◆ PROBLEM DETAILS:
Print the records below line for line, with no changes.

Entries on target coordinates:
..............................
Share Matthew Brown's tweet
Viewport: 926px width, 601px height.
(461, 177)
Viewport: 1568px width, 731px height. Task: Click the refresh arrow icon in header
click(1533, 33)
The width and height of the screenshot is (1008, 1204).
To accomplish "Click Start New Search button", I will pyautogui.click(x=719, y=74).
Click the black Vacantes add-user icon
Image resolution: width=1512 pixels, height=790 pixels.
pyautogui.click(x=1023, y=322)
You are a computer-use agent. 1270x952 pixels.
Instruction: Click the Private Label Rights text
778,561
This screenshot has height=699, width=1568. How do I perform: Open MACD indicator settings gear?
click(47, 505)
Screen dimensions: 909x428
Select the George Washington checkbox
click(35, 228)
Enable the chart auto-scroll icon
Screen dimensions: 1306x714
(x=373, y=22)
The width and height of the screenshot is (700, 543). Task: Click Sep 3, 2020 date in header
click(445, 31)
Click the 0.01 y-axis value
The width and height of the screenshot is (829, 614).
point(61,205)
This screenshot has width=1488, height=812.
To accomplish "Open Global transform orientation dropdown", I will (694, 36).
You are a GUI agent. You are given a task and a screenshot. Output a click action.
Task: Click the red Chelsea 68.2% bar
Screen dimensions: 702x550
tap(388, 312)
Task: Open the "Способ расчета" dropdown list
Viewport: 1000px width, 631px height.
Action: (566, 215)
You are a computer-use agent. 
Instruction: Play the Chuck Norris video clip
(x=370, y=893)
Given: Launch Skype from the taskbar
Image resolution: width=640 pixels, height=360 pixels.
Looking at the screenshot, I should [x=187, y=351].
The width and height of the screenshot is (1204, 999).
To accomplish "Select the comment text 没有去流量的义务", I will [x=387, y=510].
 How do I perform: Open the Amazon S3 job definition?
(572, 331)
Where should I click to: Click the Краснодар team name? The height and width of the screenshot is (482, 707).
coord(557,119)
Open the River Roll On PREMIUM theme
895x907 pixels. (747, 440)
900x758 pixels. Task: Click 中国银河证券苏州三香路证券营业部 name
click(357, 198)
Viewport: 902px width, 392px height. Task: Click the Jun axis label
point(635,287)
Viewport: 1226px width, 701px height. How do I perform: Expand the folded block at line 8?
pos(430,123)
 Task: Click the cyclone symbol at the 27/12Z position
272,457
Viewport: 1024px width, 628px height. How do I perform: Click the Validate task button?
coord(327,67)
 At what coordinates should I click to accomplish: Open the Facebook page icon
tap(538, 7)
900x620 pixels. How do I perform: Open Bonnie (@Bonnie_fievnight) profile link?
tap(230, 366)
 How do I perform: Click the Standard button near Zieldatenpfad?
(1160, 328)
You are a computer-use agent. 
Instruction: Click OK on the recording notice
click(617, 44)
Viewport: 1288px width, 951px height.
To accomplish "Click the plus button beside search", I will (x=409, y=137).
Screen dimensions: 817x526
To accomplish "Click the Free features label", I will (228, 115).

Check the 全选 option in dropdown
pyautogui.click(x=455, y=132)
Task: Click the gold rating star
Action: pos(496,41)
..............................
◆ WRITTEN ANSWER:
Share Matthew Brown's tweet
Viewport: 926px width, 601px height.
(461, 177)
Viewport: 1568px width, 731px height. Task: Click the refresh arrow icon in header
click(1533, 33)
The width and height of the screenshot is (1008, 1204).
To accomplish "Click Start New Search button", I will pyautogui.click(x=719, y=74).
Click the black Vacantes add-user icon
Image resolution: width=1512 pixels, height=790 pixels.
pyautogui.click(x=1023, y=322)
You are a computer-use agent. 1270x952 pixels.
Instruction: Click the Private Label Rights text
778,561
This screenshot has height=699, width=1568. How do I perform: Open MACD indicator settings gear?
click(47, 505)
Screen dimensions: 909x428
Select the George Washington checkbox
click(35, 228)
Enable the chart auto-scroll icon
Screen dimensions: 1306x714
(x=373, y=22)
The width and height of the screenshot is (700, 543). Task: Click Sep 3, 2020 date in header
click(445, 31)
Click the 0.01 y-axis value
The width and height of the screenshot is (829, 614).
point(61,205)
This screenshot has width=1488, height=812.
To accomplish "Open Global transform orientation dropdown", I will (694, 36).
You are a GUI agent. You are given a task and a screenshot. Output a click action.
Task: Click the red Chelsea 68.2% bar
Screen dimensions: 702x550
tap(388, 312)
Task: Open the "Способ расчета" dropdown list
Viewport: 1000px width, 631px height.
Action: (566, 215)
You are a computer-use agent. 
Instruction: Play the Chuck Norris video clip
(x=370, y=893)
Given: Launch Skype from the taskbar
Image resolution: width=640 pixels, height=360 pixels.
Looking at the screenshot, I should [x=187, y=351].
The width and height of the screenshot is (1204, 999).
To accomplish "Select the comment text 没有去流量的义务", I will [x=387, y=510].
 How do I perform: Open the Amazon S3 job definition?
(572, 331)
Where should I click to: Click the Краснодар team name? The height and width of the screenshot is (482, 707).
coord(557,119)
Open the River Roll On PREMIUM theme
895x907 pixels. (747, 440)
900x758 pixels. Task: Click 中国银河证券苏州三香路证券营业部 name
click(357, 198)
Viewport: 902px width, 392px height. Task: Click the Jun axis label
point(635,287)
Viewport: 1226px width, 701px height. How do I perform: Expand the folded block at line 8?
pos(430,123)
 Task: Click the cyclone symbol at the 27/12Z position
272,457
Viewport: 1024px width, 628px height. How do I perform: Click the Validate task button?
coord(327,67)
 At what coordinates should I click to accomplish: Open the Facebook page icon
tap(538, 7)
900x620 pixels. How do I perform: Open Bonnie (@Bonnie_fievnight) profile link?
tap(230, 366)
 How do I perform: Click the Standard button near Zieldatenpfad?
(1160, 328)
You are a computer-use agent. 
Instruction: Click OK on the recording notice
click(617, 44)
Viewport: 1288px width, 951px height.
To accomplish "Click the plus button beside search", I will (x=409, y=137).
Screen dimensions: 817x526
To accomplish "Click the Free features label", I will (228, 115).

Check the 全选 option in dropdown
pyautogui.click(x=455, y=132)
Task: Click the gold rating star
Action: pos(496,41)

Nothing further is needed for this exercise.